• [YOUR INSTRUCTIONS]:
Every record is to be duplicated exactly as it reads, without its images.

─── LISTED RECORDS ───

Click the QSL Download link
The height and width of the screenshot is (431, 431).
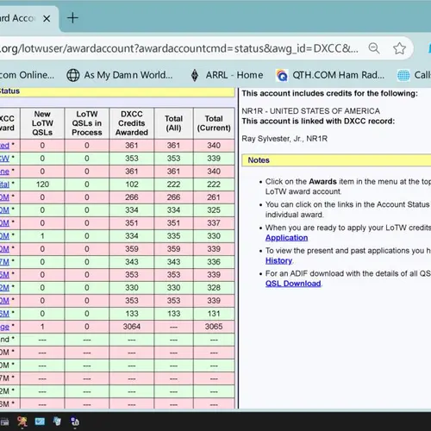coord(293,284)
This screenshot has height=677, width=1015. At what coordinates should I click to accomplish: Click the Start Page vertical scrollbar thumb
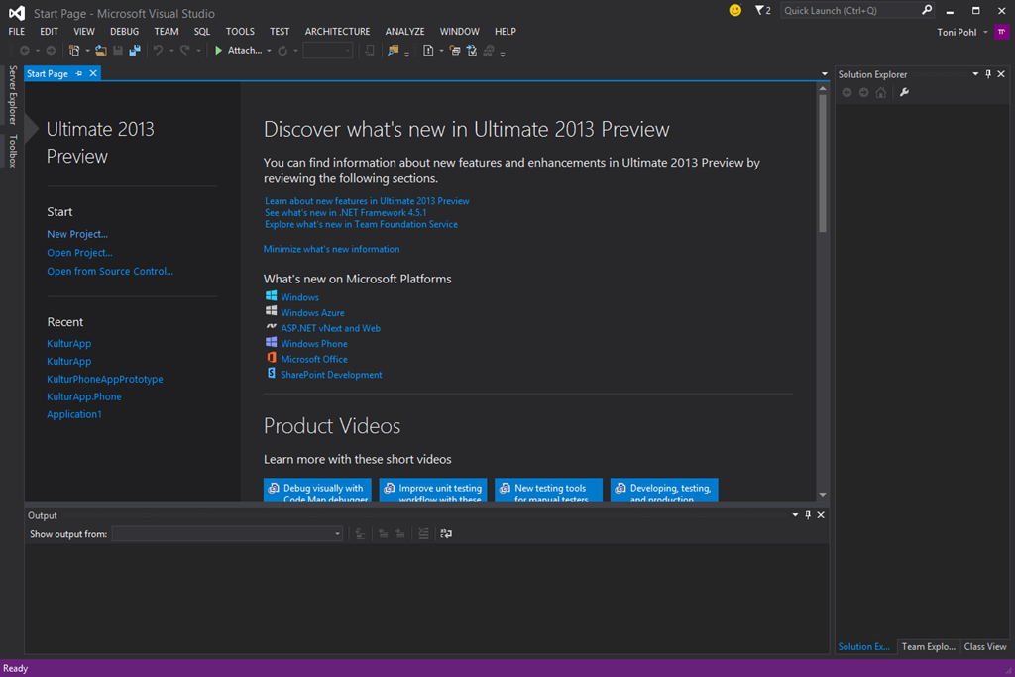click(x=823, y=164)
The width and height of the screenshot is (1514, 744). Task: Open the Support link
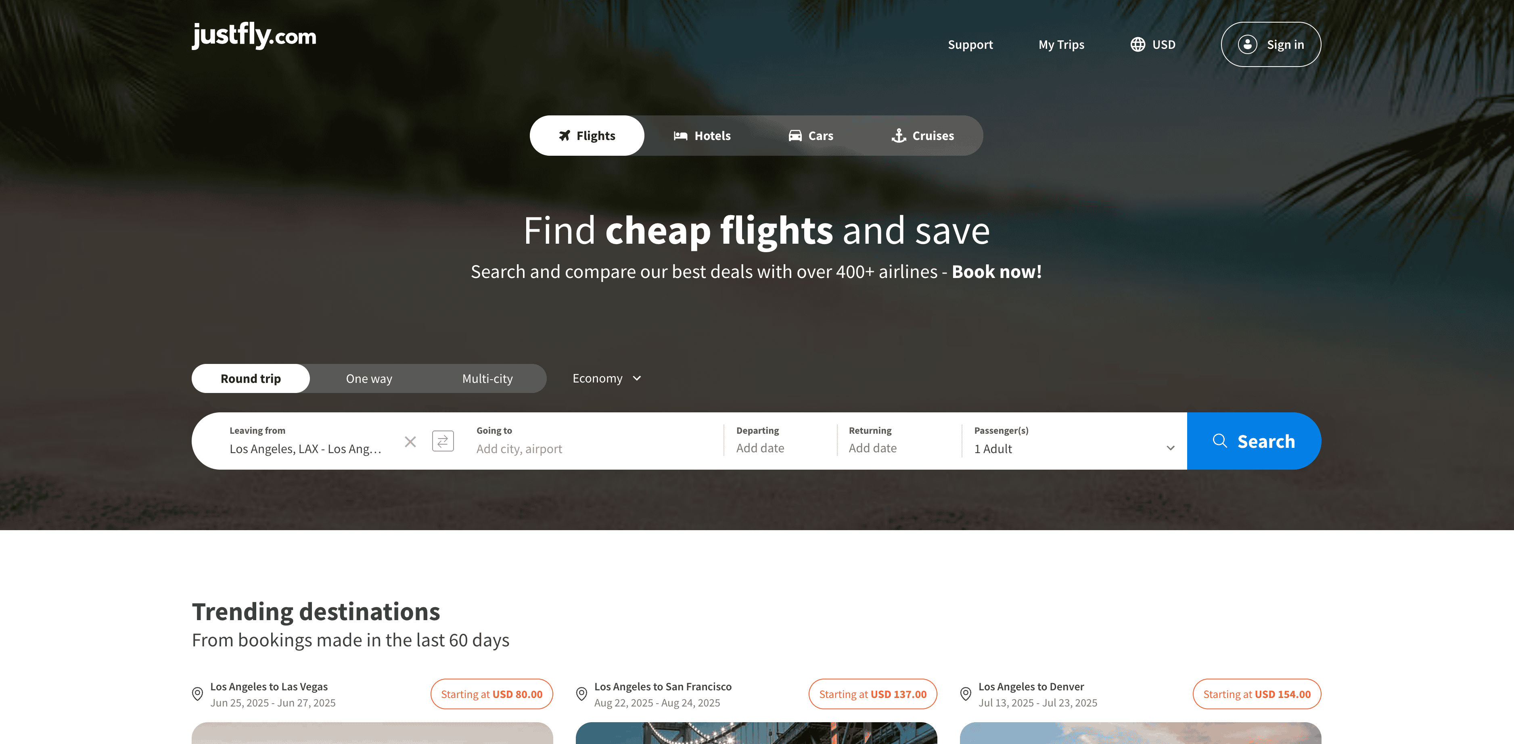[x=970, y=45]
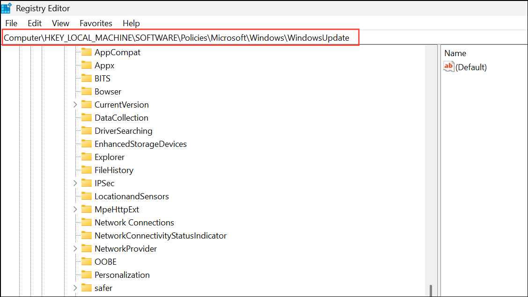Open the Favorites menu
528x297 pixels.
[x=96, y=23]
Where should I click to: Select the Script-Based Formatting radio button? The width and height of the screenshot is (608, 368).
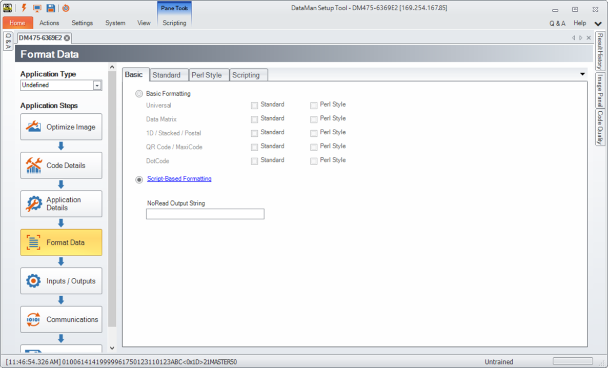pos(139,179)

───

• [YOUR RESPONSE]:
Click the QSL Download link
The height and width of the screenshot is (431, 431).
coord(293,284)
This screenshot has height=677, width=1015. At what coordinates should I click to accomplish: Click the Start Page vertical scrollbar thumb
click(x=823, y=164)
The width and height of the screenshot is (1514, 744). Task: Open the Support link
[x=970, y=45]
Open the Favorites menu
528x297 pixels.
[x=96, y=23]
Where should I click to: Select the Script-Based Formatting radio button? The width and height of the screenshot is (608, 368).
pos(139,179)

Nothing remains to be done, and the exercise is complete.